1. introduction to knowledge-based intelligent systems(summary / questions for review / references)

2. rule-based expert systems

3. uncertainty management in rule-based expert systems

4. fuzzy expert systems

5. frame-based expert systems

6. artificial neural networks

7. evolutionary computation

8. hybrid intelligent systems

9. knowledge engineering and data mining

7. evolutionary computation

The evolutionary approach to artificial intelligence is based on the computational models of natural seletion and genetics known as evolutionary computation. Evolutinary computation combines genetic algorithms, evolution strategies and genetic programming.

All methods of evolutinary computation work as follows: create a population of individuals, evaluate their fitness, generate a new population by applying genetic operators, and repeat this process a number of times.

Genetic algorithms were invented by John Holland in the early 1970s. Holland's genetic algotithm is a sequence of procedural steps for moving from one generation of artificial "chromosomes"(染色体) to another. It uses "natural" selection and genetics-inspired techniques known as crossover and mutation. Each chromosome consists of a number of "genes", and each gene is represented by 0 or 1.

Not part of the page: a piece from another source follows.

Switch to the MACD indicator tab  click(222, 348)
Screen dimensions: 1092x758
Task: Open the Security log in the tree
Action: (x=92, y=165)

Genetic algorithms use fitness values of individual chromosomes to carry out reproduction. As reproduction takes place, the crossover operator changes the gene value in some randomly chosen location of the chromosome. After a number of succesive reproductions, the less fit chromosomes become extinct, while those best fit gradually come to dominate the population.

One of the most commonly used chromosome selection techniques is the roulette wheel selection(轮盘选择). And the mutation operator flips(翻转,0<->1) a randomly selected gene in a chromosome. We need a mutation operatoin because it provides a guarantee that the search algorithm is not trapped on a local optimum and such improves the population fitness, but it more often decreases it.

Solving a problem using genetic algorithms involves defining constraints and optimum criteria(最优标准), encoding the problem solutions as chromosomes, defining a fitness function to evaluate a chromosome's performance, and creating appropriate crossover and mutation operators, and run the GA and tune its parameters. And the genetic algorithm does not need knowledge of the problem domain.

Genetic algorithms are a very powerful tool. However, coding the problem as a bit string may change the nature of the problem being investigated. There is always a danger that coded representation represents a problem that is different from the one we want to solve.

Evolution strategies is an alternative to the engineer's intuition(直觉). ESs are used in technical optimisation problems when no analytical objective function is available, and on conventional optimisation method exists - only the engineer's intuition.

An ES is a purely numerical optimisation procedure that is similar to a focused Monte Carlo search. Unlike GAs, ESs use only a mutation operator. In addition, the representation of a problem in a coded form is not required.

Genetic programming applies the same evolutionary approach as genetic algorithms. However, GP is no longer breeding bit strings that represent coded solutions but complete computer programs that solve a problem at hand.

Solving a problem using genetic programming involves determining the set of arguments, selecting the set of functions, defining a fitness function to evaluate the performance of created computer programs, and choosing the method for designating(指定) a result of the rum.

Since GP manipulates programs by applying genetic operators, a programming language should permit a computer program to be manipulated as data and the newly created data to be executed as a program. For these reasons, LISP was chosen as the main language for genetic programming.